The Taming of the Shrew poses a problem for modern audiences: It is misogynistic? Maybe. Maybe not. Some scholars say Katherina isn’t tamed at all, but that she and Petruchio are putting on an elaborate show for the banquet guests and are enjoying every minute of it.

Vinegar Girl poses no such problem. Kate is no Katherina, rife for taming. But after ten years of routine, she suddenly has a lot more to think about than doing taxes and cooking meat mash and keeping Bunny in line. The idea of marrying Pyotr is unthinkable. But it’s so important to her father.

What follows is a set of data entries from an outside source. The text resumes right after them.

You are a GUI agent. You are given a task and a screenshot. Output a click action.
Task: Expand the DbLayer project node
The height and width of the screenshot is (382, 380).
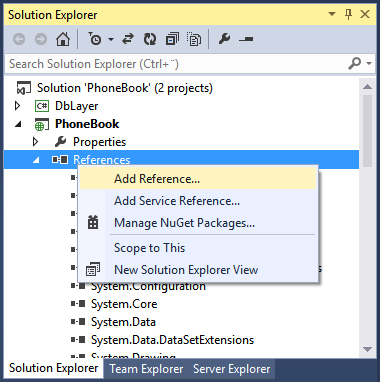[x=17, y=106]
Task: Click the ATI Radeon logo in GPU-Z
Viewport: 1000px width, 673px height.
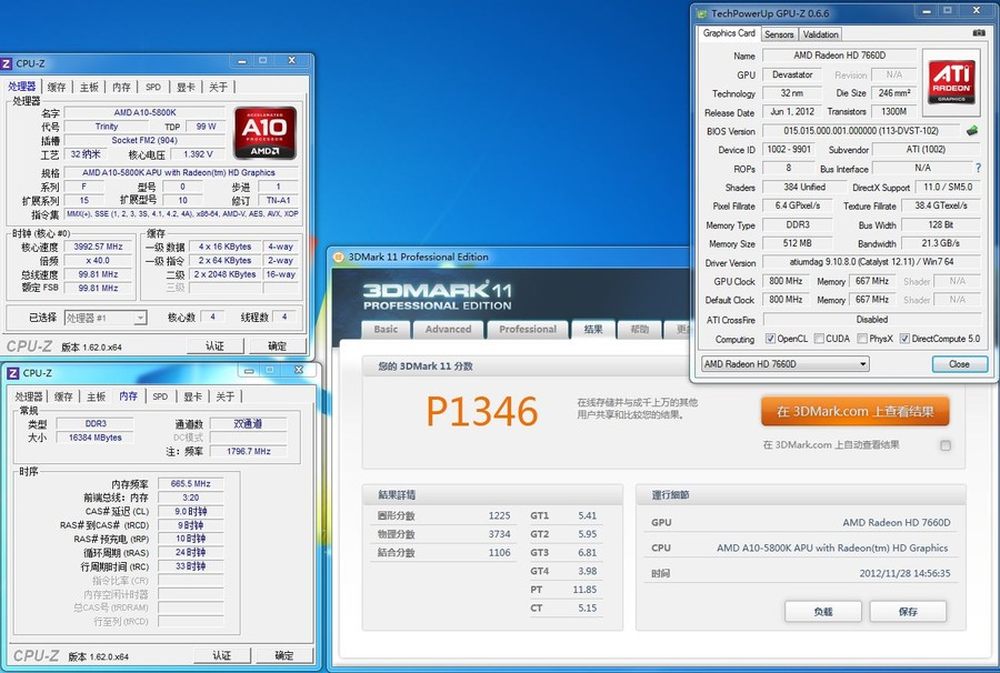Action: (x=949, y=82)
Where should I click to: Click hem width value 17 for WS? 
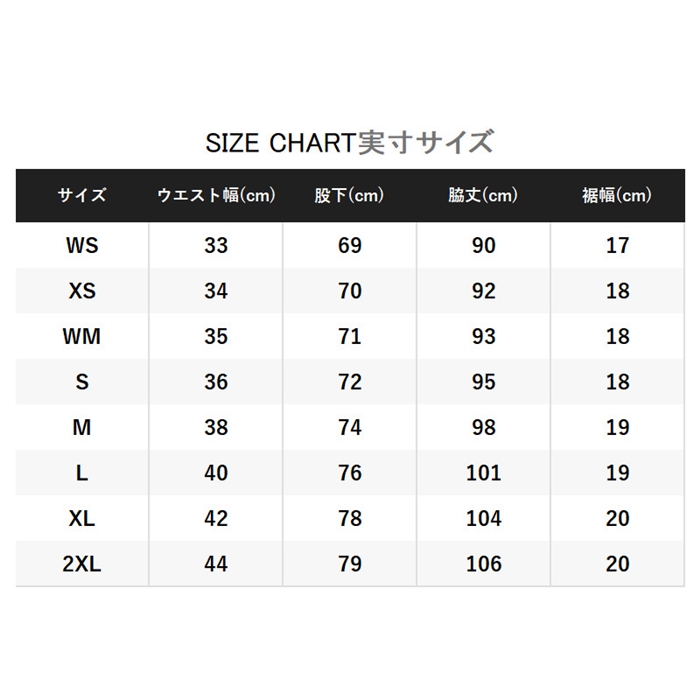pos(617,245)
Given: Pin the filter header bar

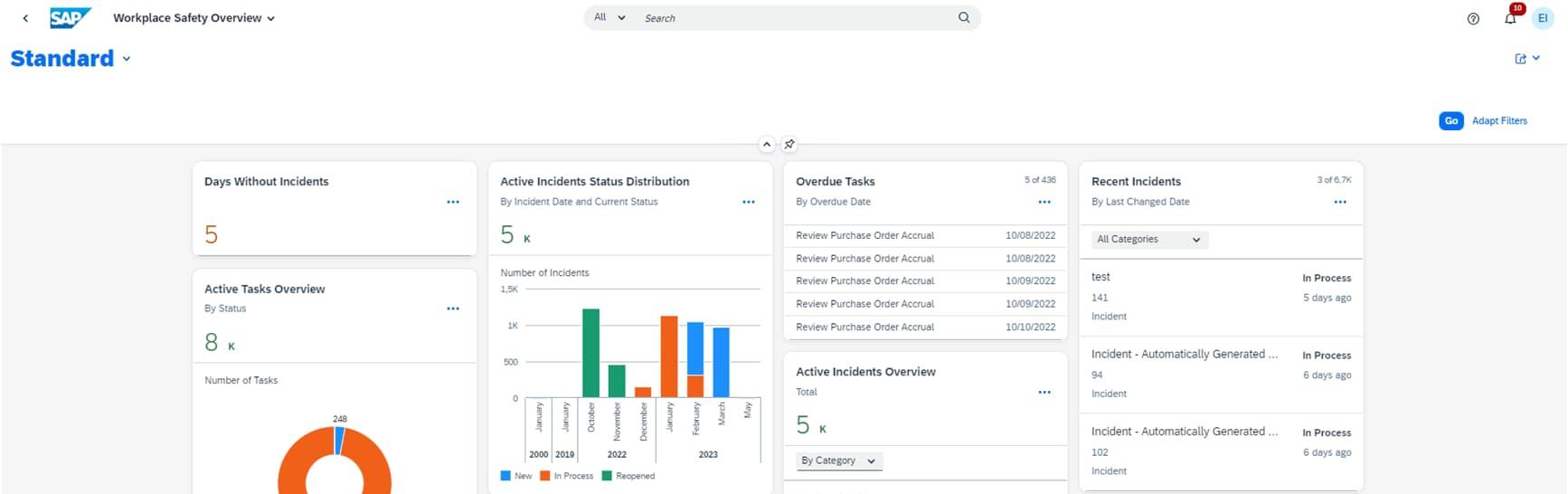Looking at the screenshot, I should 789,144.
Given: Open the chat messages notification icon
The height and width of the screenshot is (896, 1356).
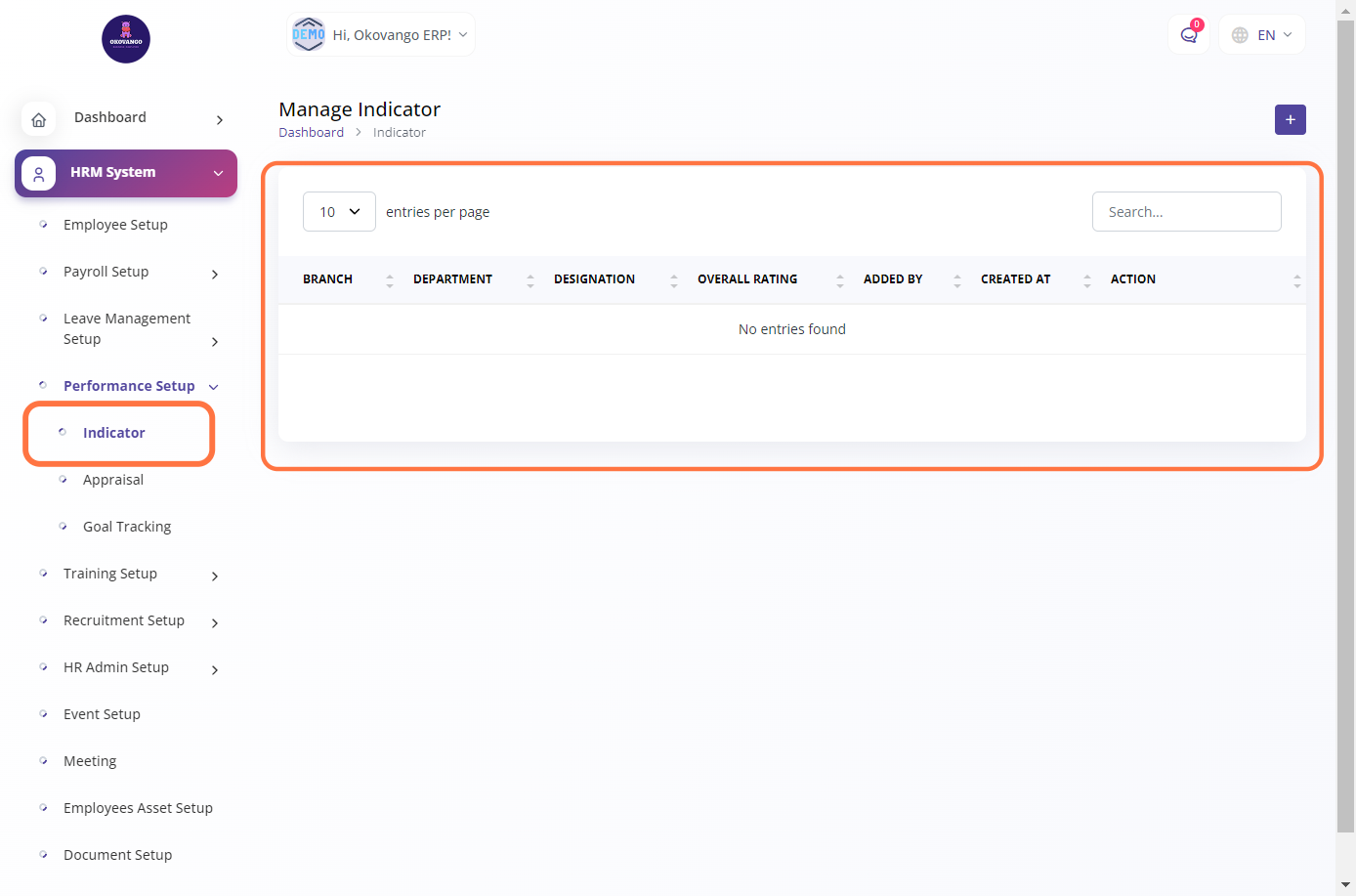Looking at the screenshot, I should pos(1188,35).
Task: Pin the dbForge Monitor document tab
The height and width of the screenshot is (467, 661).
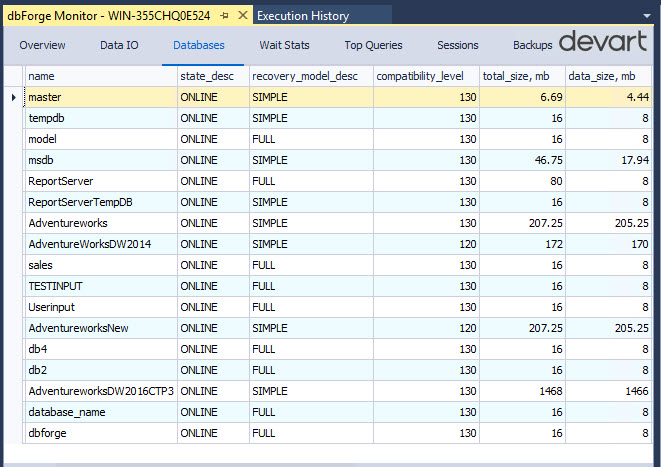Action: click(224, 16)
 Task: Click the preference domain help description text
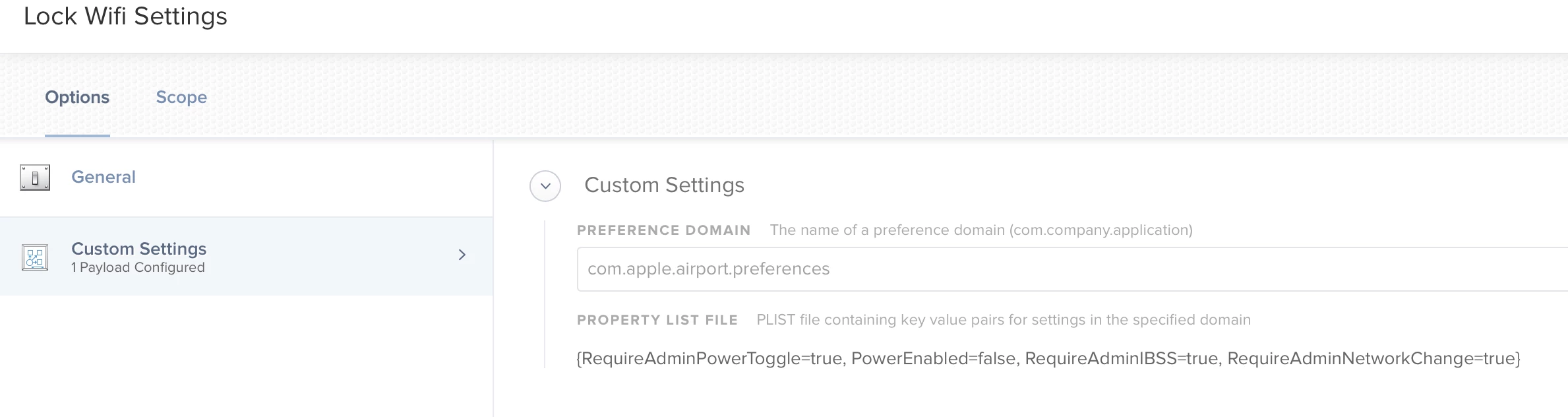(981, 230)
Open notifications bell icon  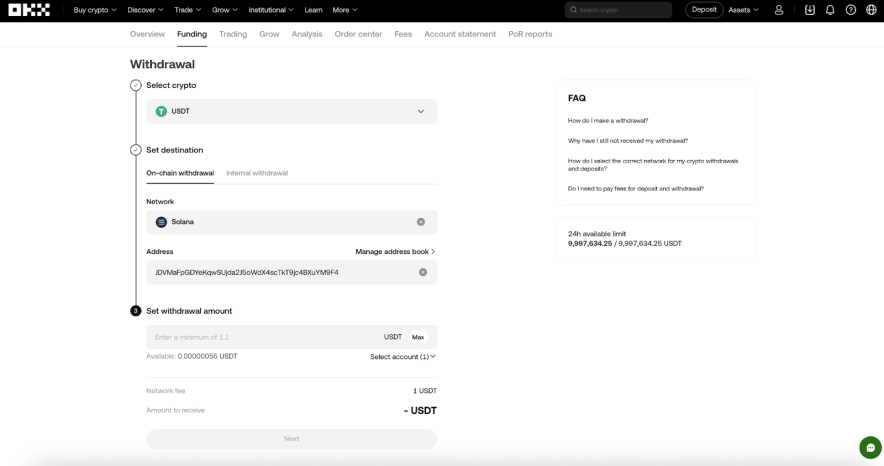(830, 10)
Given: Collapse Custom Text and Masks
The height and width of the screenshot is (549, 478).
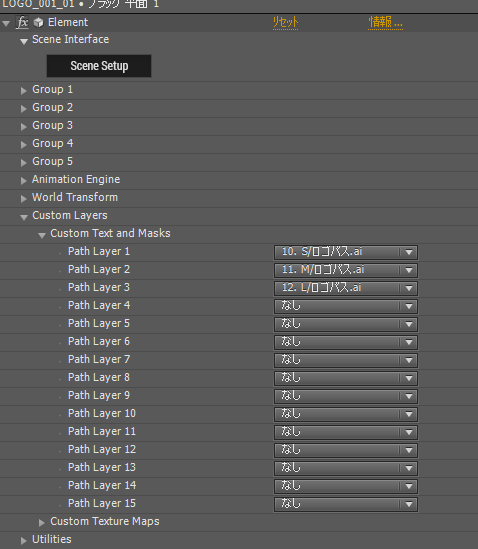Looking at the screenshot, I should click(42, 235).
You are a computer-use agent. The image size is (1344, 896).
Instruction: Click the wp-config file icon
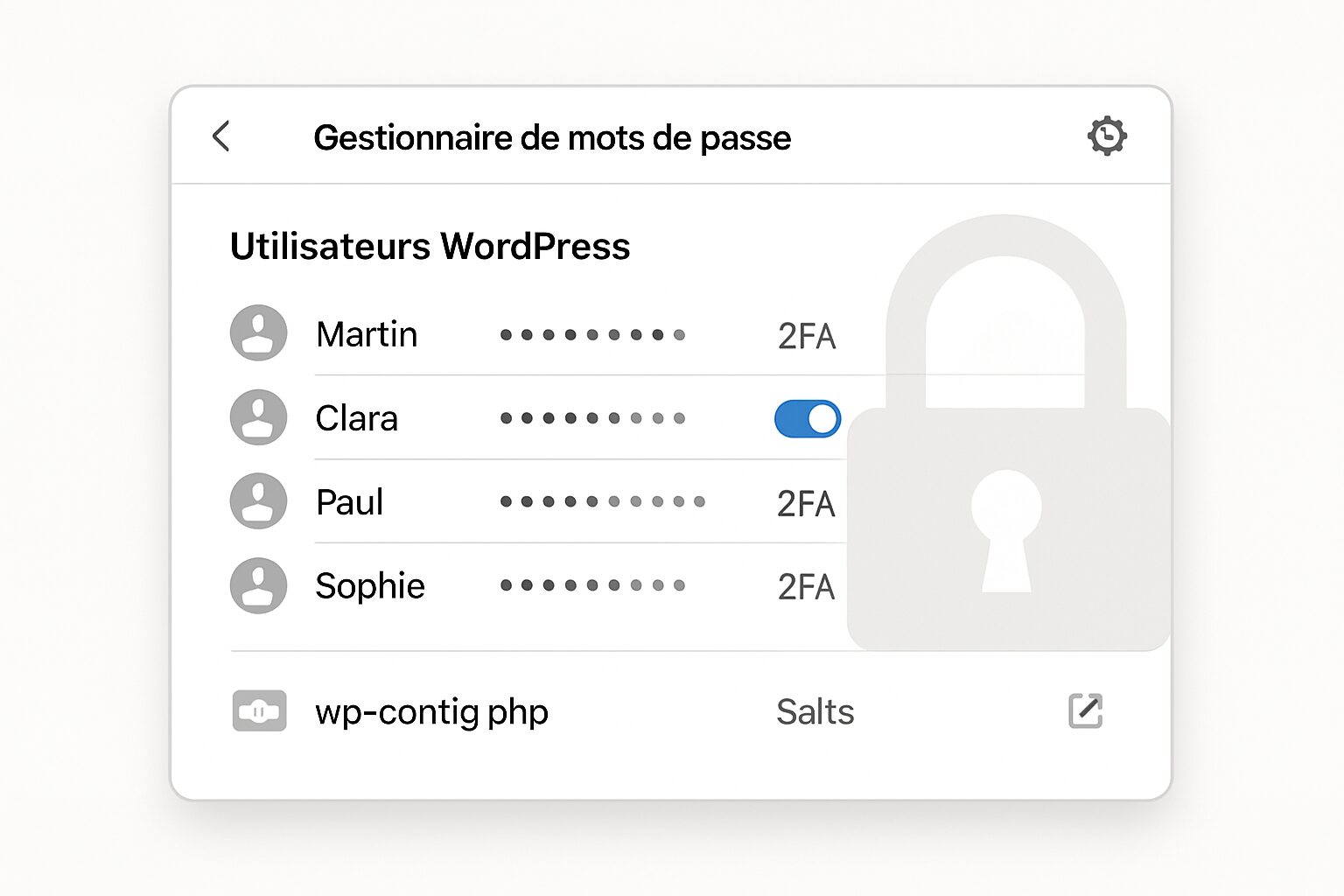pos(259,710)
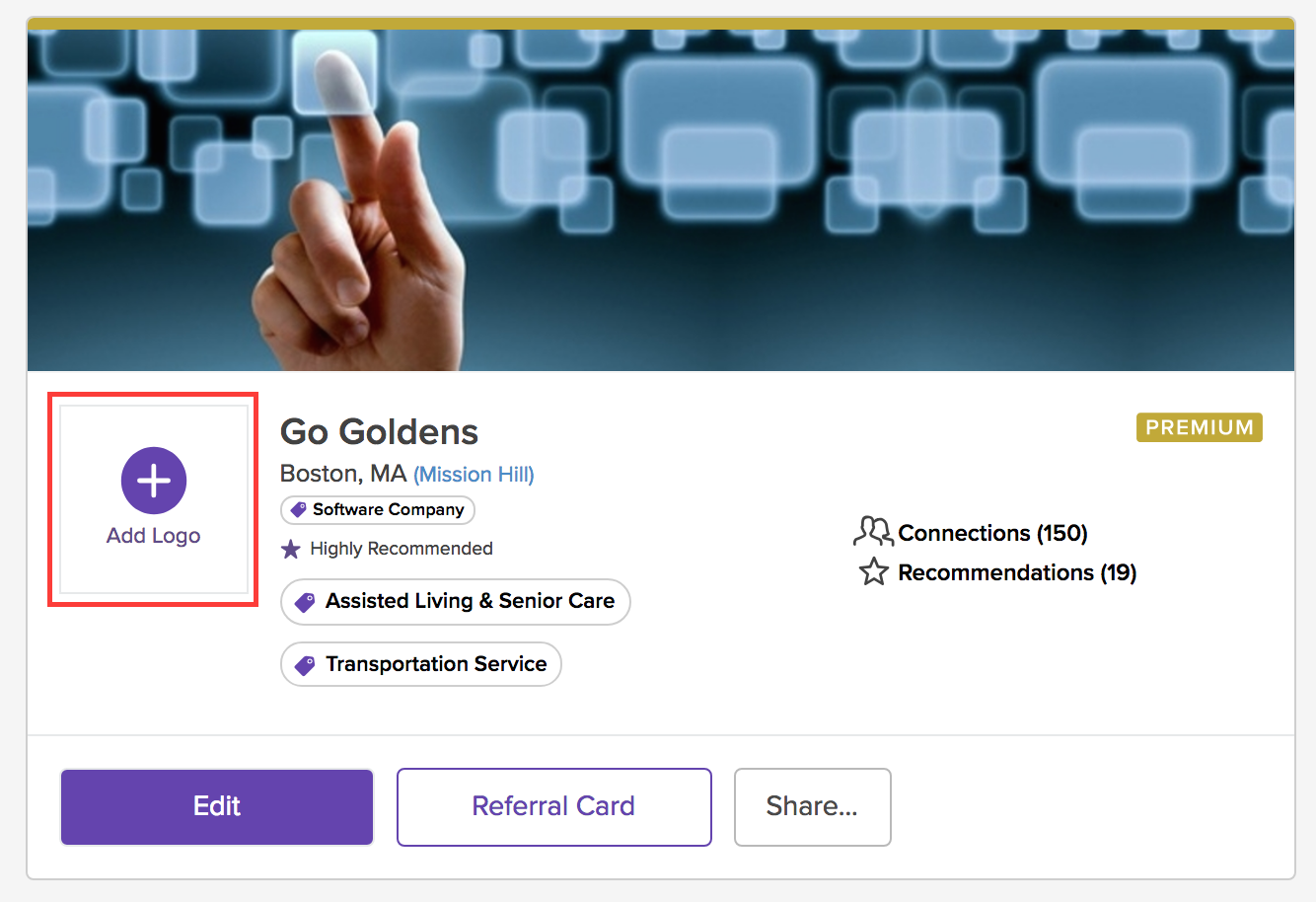Click the Recommendations star outline icon
1316x902 pixels.
click(874, 571)
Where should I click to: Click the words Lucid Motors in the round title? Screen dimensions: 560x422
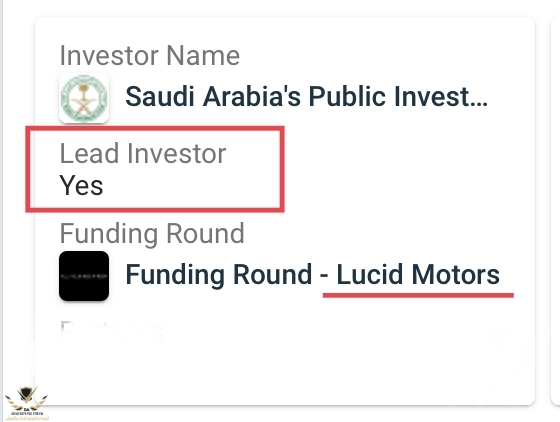pos(418,274)
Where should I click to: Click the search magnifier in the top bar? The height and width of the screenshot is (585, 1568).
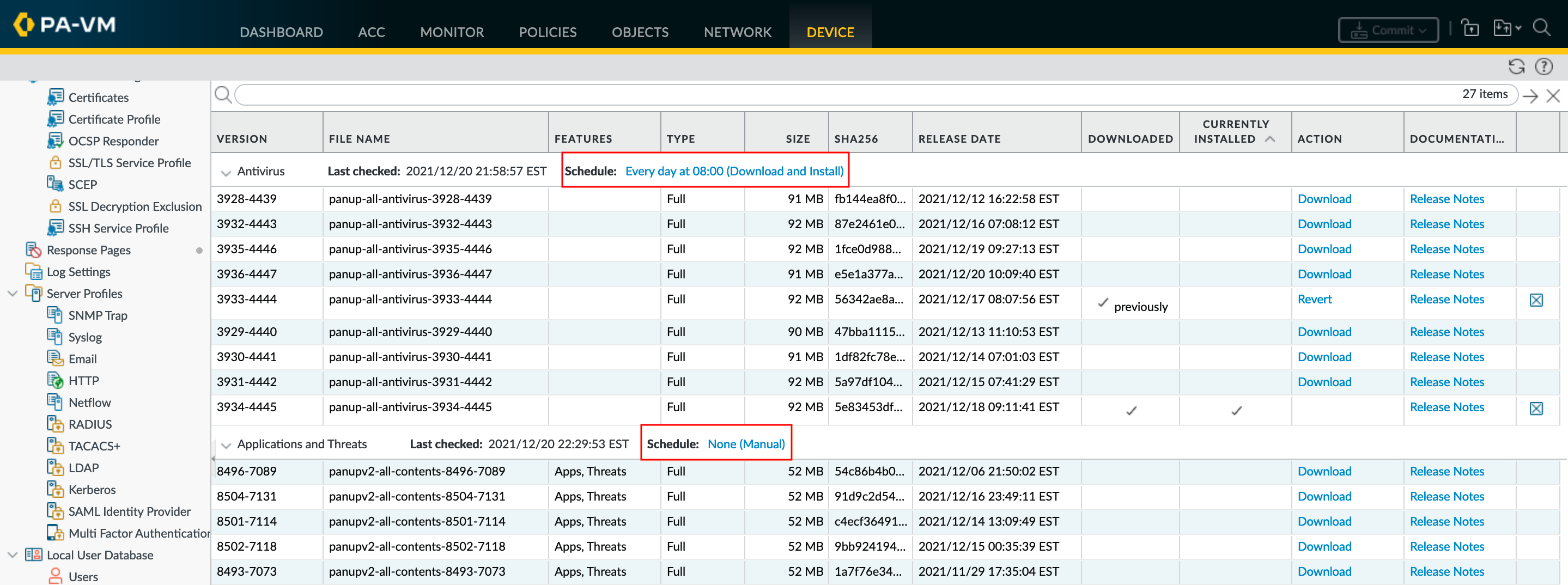coord(1541,28)
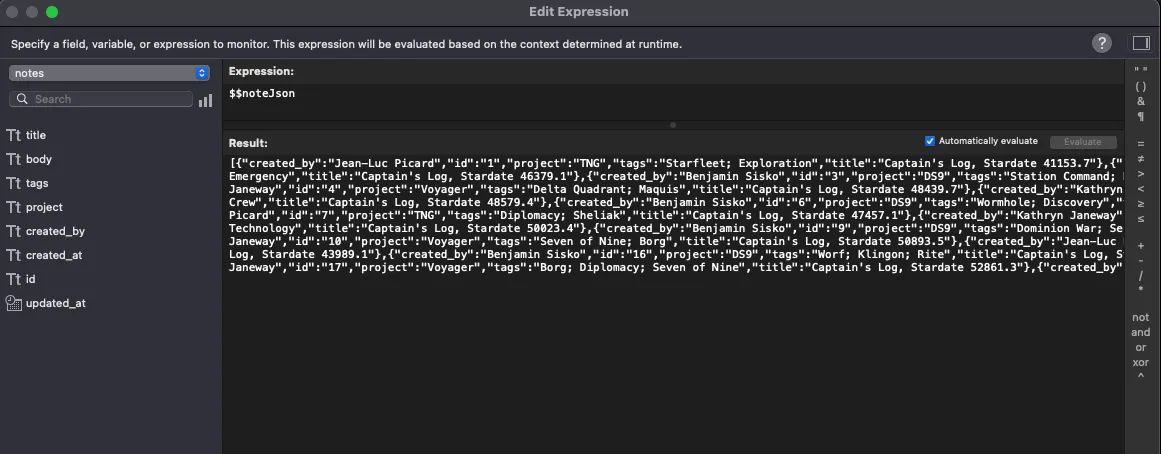Select the title field
The width and height of the screenshot is (1161, 454).
click(x=36, y=135)
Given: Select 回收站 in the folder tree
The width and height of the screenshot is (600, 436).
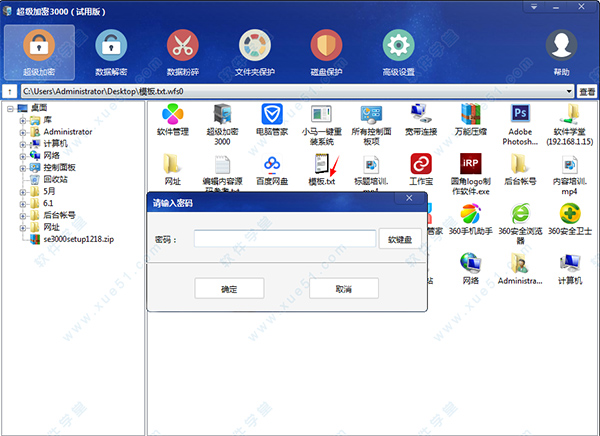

Will she please her father or herself? Can she do both? Will her sense of honor and self-respect survive the ordeal?

Does she have the tact, diplomacy, and restraint to carry her through? Or will her own mysterious etiquette be enough?

And, by the way, where does Pyotr fit into this puzzle?

Tyler’s Vinegar Girl is a delightful romp, part Shakespeare, part Jane Austen, all Anne Tyler. It would make a fine summer read. Or fall. Or winter.

Or now.

***

Anne Tyler. Vinegar Girl: William Shakespeare’s The Taming of the Shrew Retold. Hogarth Shakespeare, 2016.